Take each line from the material below that includes the string "agent" and copy it.

┄┄┄┄┄┄┄┄┄┄

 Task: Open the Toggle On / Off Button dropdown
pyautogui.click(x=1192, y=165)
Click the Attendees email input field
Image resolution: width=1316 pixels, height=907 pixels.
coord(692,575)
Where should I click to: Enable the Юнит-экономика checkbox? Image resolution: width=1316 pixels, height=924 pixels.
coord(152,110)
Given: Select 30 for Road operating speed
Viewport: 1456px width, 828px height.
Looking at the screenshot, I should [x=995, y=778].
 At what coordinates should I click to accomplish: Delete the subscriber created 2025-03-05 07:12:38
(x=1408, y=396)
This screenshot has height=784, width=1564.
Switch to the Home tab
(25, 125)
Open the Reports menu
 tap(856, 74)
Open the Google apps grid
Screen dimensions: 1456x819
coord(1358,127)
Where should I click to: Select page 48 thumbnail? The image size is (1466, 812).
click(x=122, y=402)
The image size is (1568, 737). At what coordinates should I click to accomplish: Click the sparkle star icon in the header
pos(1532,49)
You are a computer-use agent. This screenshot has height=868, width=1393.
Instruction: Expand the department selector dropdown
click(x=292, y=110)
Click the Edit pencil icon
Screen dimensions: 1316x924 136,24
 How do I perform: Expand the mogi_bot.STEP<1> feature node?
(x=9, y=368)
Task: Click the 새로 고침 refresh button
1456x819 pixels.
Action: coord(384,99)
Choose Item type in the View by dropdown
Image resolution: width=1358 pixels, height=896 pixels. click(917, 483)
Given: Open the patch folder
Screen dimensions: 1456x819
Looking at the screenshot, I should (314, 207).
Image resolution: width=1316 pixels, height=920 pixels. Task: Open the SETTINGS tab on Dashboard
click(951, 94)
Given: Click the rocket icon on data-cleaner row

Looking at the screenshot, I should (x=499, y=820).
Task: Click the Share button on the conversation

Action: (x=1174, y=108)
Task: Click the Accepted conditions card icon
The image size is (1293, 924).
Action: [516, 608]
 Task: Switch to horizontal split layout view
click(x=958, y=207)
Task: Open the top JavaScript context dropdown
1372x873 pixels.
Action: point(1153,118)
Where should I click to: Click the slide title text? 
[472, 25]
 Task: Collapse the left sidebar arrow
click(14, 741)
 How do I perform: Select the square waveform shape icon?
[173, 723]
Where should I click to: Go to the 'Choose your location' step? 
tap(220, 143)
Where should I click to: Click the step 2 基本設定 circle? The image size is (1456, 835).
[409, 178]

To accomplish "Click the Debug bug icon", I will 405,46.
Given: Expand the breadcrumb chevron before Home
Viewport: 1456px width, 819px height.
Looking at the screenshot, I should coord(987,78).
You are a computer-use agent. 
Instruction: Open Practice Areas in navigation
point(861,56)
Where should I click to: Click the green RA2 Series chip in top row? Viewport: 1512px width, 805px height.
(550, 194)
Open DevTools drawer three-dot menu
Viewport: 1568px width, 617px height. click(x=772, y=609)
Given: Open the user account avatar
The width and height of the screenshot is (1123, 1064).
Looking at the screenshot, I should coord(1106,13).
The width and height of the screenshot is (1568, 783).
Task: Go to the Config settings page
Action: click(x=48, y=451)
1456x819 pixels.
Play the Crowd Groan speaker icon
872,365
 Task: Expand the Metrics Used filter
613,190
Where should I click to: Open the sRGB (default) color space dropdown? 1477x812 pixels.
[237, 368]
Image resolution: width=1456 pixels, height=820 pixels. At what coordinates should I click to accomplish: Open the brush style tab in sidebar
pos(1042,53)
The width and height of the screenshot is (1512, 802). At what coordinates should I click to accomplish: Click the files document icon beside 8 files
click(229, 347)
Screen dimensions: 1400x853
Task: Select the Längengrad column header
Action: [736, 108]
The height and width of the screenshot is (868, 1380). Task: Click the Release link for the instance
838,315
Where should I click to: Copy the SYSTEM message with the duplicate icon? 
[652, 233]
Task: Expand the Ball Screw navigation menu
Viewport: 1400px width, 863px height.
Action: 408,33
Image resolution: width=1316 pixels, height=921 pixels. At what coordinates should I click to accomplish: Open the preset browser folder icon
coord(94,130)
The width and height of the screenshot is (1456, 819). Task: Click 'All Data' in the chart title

┄┄┄┄┄┄┄┄┄┄

Answer box:
You are a computer-use agent. This screenshot has height=868, width=1393.
You are a computer-use agent. 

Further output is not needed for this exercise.